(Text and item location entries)
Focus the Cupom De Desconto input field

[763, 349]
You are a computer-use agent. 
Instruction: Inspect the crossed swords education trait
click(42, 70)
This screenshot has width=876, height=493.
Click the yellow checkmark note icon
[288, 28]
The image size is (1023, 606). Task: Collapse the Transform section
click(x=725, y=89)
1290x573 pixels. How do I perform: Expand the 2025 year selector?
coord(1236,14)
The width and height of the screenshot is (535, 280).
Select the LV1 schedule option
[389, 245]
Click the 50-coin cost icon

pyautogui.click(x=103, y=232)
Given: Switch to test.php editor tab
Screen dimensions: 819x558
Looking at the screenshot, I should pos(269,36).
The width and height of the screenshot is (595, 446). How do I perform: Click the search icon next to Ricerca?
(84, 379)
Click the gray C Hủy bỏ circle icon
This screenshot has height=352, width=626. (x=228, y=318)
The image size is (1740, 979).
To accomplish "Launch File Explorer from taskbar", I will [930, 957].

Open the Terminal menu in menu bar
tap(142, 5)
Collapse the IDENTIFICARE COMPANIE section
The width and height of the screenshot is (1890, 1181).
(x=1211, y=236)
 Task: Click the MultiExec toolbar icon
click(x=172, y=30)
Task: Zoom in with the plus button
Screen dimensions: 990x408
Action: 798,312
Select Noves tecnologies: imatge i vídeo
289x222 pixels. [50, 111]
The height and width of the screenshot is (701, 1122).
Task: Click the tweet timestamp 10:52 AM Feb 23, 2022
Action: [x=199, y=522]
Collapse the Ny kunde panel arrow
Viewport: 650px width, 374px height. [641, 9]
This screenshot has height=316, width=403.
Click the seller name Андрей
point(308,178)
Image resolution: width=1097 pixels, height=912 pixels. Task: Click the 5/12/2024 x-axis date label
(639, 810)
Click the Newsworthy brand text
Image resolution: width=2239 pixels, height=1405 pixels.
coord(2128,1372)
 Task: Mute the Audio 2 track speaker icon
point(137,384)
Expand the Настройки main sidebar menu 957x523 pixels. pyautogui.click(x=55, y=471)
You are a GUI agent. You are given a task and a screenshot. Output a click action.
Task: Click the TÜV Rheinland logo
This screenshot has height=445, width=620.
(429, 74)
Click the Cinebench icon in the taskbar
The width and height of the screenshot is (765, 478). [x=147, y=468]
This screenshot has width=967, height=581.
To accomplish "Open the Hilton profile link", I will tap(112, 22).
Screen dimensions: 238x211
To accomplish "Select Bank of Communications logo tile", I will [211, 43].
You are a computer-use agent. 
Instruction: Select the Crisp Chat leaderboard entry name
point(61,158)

→ Your objective
Copy all of the entries above, line for line, with no changes.

→ Reply
Focus the Cupom De Desconto input field

[763, 349]
You are a computer-use agent. 
Instruction: Inspect the crossed swords education trait
click(42, 70)
This screenshot has width=876, height=493.
Click the yellow checkmark note icon
[288, 28]
The image size is (1023, 606). Task: Collapse the Transform section
click(x=725, y=89)
1290x573 pixels. How do I perform: Expand the 2025 year selector?
coord(1236,14)
The width and height of the screenshot is (535, 280).
Select the LV1 schedule option
[389, 245]
Click the 50-coin cost icon

pyautogui.click(x=103, y=232)
Given: Switch to test.php editor tab
Screen dimensions: 819x558
Looking at the screenshot, I should pos(269,36).
The width and height of the screenshot is (595, 446). How do I perform: Click the search icon next to Ricerca?
(84, 379)
Click the gray C Hủy bỏ circle icon
This screenshot has height=352, width=626. (x=228, y=318)
The image size is (1740, 979).
To accomplish "Launch File Explorer from taskbar", I will [930, 957].

Open the Terminal menu in menu bar
tap(142, 5)
Collapse the IDENTIFICARE COMPANIE section
The width and height of the screenshot is (1890, 1181).
(x=1211, y=236)
 Task: Click the MultiExec toolbar icon
click(x=172, y=30)
Task: Zoom in with the plus button
Screen dimensions: 990x408
Action: 798,312
Select Noves tecnologies: imatge i vídeo
289x222 pixels. [50, 111]
The height and width of the screenshot is (701, 1122).
Task: Click the tweet timestamp 10:52 AM Feb 23, 2022
Action: [x=199, y=522]
Collapse the Ny kunde panel arrow
Viewport: 650px width, 374px height. [641, 9]
This screenshot has height=316, width=403.
Click the seller name Андрей
point(308,178)
Image resolution: width=1097 pixels, height=912 pixels. Task: Click the 5/12/2024 x-axis date label
(639, 810)
Click the Newsworthy brand text
Image resolution: width=2239 pixels, height=1405 pixels.
coord(2128,1372)
 Task: Mute the Audio 2 track speaker icon
point(137,384)
Expand the Настройки main sidebar menu 957x523 pixels. pyautogui.click(x=55, y=471)
You are a GUI agent. You are given a task and a screenshot. Output a click action.
Task: Click the TÜV Rheinland logo
This screenshot has height=445, width=620.
(429, 74)
Click the Cinebench icon in the taskbar
The width and height of the screenshot is (765, 478). [x=147, y=468]
This screenshot has width=967, height=581.
To accomplish "Open the Hilton profile link", I will tap(112, 22).
Screen dimensions: 238x211
To accomplish "Select Bank of Communications logo tile", I will [211, 43].
You are a computer-use agent. 
Instruction: Select the Crisp Chat leaderboard entry name
point(61,158)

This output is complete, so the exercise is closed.